In: Accounting
Variable Costing, Absorption Costing
During its first year of operations, Snobegon, Inc. (located in Lake Snobegon, Minnesota), produced 40,900 plastic snow scoops. Snow scoops are oversized shovel-type scoops that are used to push snow away. Unit sales were 38,500 scoops. Fixed overhead was applied at $0.75 per unit produced. Fixed overhead was underapplied by $3,000. This fixed overhead variance was closed to Cost of Goods Sold. There was no variable overhead variance. The results of the year’s operations are as follows (on an absorption-costing basis):
| Sales (38,500 units @ $20) | $770,000 |
| Less: Cost of goods sold | 546,860 |
| Gross margin | $223,140 |
| Less: Selling and administrative expenses (all fixed) | 185,500 |
| Operating income | $ 37,640 |
Required:
1. Calculate the cost of the firm’s ending
inventory under absorption costing. Round unit cost to five decimal
places. Round your final answer to the nearest dollar.
$
What is the cost of the ending inventory under variable costing?

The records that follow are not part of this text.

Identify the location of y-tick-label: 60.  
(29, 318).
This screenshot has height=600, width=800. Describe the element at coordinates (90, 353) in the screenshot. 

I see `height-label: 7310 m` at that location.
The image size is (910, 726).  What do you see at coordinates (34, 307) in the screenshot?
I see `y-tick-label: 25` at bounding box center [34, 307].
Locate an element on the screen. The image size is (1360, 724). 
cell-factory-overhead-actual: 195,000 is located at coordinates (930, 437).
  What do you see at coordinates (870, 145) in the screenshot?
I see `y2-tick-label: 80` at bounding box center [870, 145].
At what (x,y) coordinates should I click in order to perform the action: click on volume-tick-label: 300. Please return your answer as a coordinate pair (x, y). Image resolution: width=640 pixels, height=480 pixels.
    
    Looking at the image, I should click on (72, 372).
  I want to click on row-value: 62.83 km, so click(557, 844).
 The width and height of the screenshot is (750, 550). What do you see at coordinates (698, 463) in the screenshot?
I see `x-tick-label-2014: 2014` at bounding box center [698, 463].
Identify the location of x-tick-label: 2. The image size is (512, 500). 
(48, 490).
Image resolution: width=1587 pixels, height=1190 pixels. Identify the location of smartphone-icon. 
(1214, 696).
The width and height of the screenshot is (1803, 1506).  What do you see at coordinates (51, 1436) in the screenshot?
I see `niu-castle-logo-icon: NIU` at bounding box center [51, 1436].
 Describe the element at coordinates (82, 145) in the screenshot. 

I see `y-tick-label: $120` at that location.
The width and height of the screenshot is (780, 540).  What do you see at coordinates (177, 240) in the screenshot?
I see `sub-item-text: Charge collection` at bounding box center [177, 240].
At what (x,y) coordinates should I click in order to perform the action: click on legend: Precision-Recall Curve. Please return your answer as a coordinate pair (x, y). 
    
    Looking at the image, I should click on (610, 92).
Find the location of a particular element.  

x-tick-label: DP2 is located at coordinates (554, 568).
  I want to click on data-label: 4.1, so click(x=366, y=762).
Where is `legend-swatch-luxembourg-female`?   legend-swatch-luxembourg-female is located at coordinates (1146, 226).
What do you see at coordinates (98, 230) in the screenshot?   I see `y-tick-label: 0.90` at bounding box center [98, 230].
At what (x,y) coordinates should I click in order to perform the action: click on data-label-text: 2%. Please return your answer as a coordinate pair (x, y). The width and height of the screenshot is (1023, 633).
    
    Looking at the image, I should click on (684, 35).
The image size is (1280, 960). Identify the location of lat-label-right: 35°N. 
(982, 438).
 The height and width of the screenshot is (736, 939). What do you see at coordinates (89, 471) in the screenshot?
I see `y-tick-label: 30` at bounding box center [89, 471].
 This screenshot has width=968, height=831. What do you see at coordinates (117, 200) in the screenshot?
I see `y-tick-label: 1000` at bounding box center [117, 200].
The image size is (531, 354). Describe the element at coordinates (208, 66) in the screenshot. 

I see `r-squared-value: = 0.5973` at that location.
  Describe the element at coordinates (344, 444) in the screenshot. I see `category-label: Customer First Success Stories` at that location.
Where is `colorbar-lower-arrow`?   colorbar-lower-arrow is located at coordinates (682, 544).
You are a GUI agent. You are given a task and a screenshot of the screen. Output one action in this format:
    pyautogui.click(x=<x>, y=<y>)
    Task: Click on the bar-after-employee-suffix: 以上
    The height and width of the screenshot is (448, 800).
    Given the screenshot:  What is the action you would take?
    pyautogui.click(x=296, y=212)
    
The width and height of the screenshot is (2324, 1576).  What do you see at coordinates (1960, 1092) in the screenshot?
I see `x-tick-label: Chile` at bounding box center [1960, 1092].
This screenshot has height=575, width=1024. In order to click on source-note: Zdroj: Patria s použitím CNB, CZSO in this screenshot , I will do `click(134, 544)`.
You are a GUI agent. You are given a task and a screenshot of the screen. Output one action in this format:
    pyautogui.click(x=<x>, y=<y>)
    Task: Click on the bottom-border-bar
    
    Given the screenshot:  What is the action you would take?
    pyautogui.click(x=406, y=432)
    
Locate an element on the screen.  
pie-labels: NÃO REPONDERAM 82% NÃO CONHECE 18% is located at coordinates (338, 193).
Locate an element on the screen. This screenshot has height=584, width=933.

Round unit cost to five decimal places. Round your final answer to
the nearest dollar.
$
2. Prepare a variable-costing income statement. Round the unit cost to five decimal places, when required. Round your final answers to the nearest dollar. Use the rounded values in subsequent computations.
| Snobegon, Inc. | |
| Variable-Costing Income Statement | |
| For the First Year of Operations | |
| $ | |
| Contribution margin | $ |
| Less: | |
| Operating income | $ |
What is the difference between the two income figures?